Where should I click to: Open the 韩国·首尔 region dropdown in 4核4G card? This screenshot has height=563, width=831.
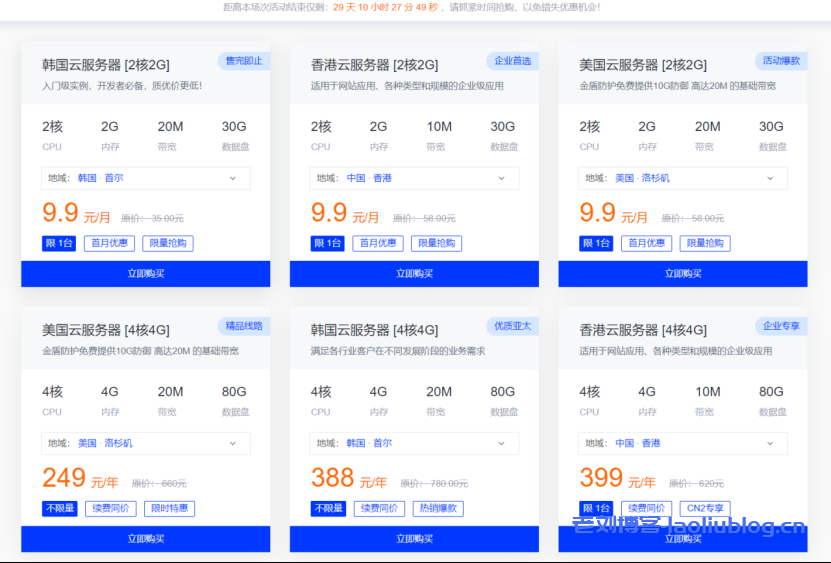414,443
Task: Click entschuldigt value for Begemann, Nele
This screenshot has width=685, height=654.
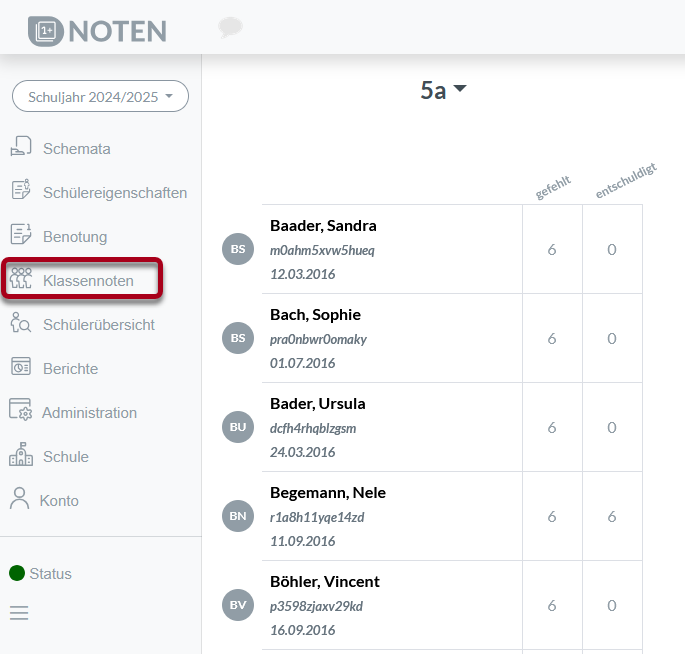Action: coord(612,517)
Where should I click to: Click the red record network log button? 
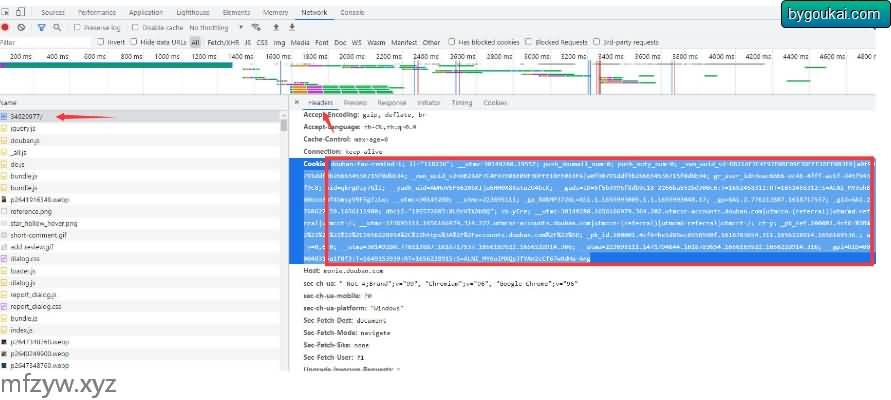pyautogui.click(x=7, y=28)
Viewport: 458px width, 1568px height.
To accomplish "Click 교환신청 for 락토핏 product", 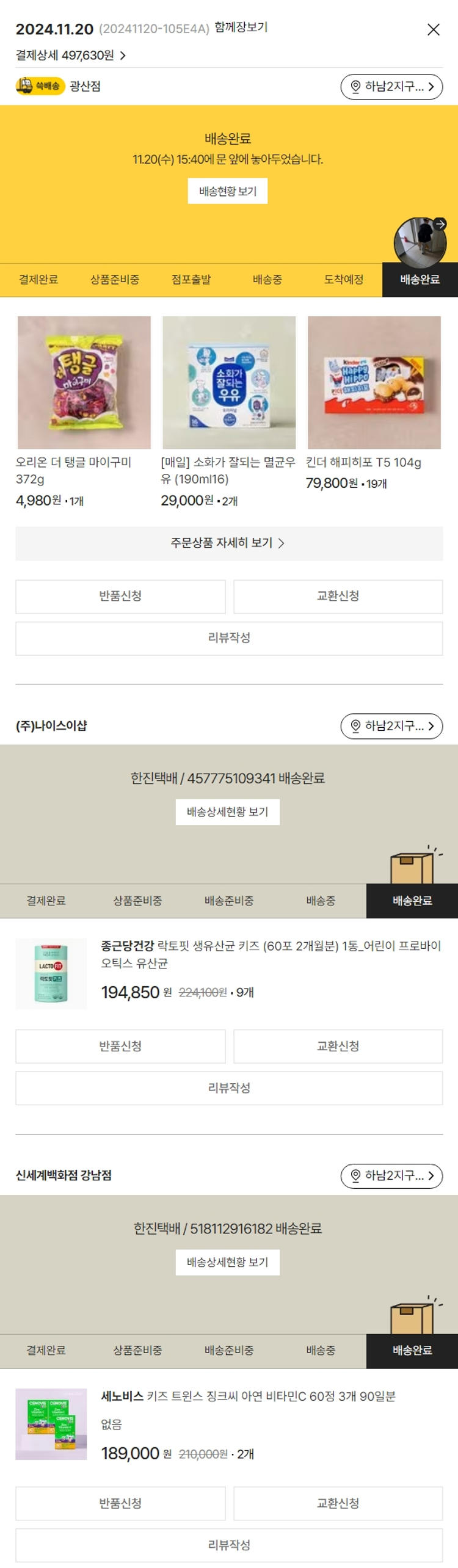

*What you are asked to do*: Please copy the data shown above, line by line and exactly, omitting the images.

*Solution*:
Where should I click to: Open the 韩国·首尔 region dropdown in 4核4G card? This screenshot has height=563, width=831.
414,443
Task: Click entschuldigt value for Begemann, Nele
This screenshot has width=685, height=654.
Action: coord(612,517)
Where should I click to: Click the red record network log button? 
pyautogui.click(x=7, y=28)
Viewport: 458px width, 1568px height.
To accomplish "Click 교환신청 for 락토핏 product", 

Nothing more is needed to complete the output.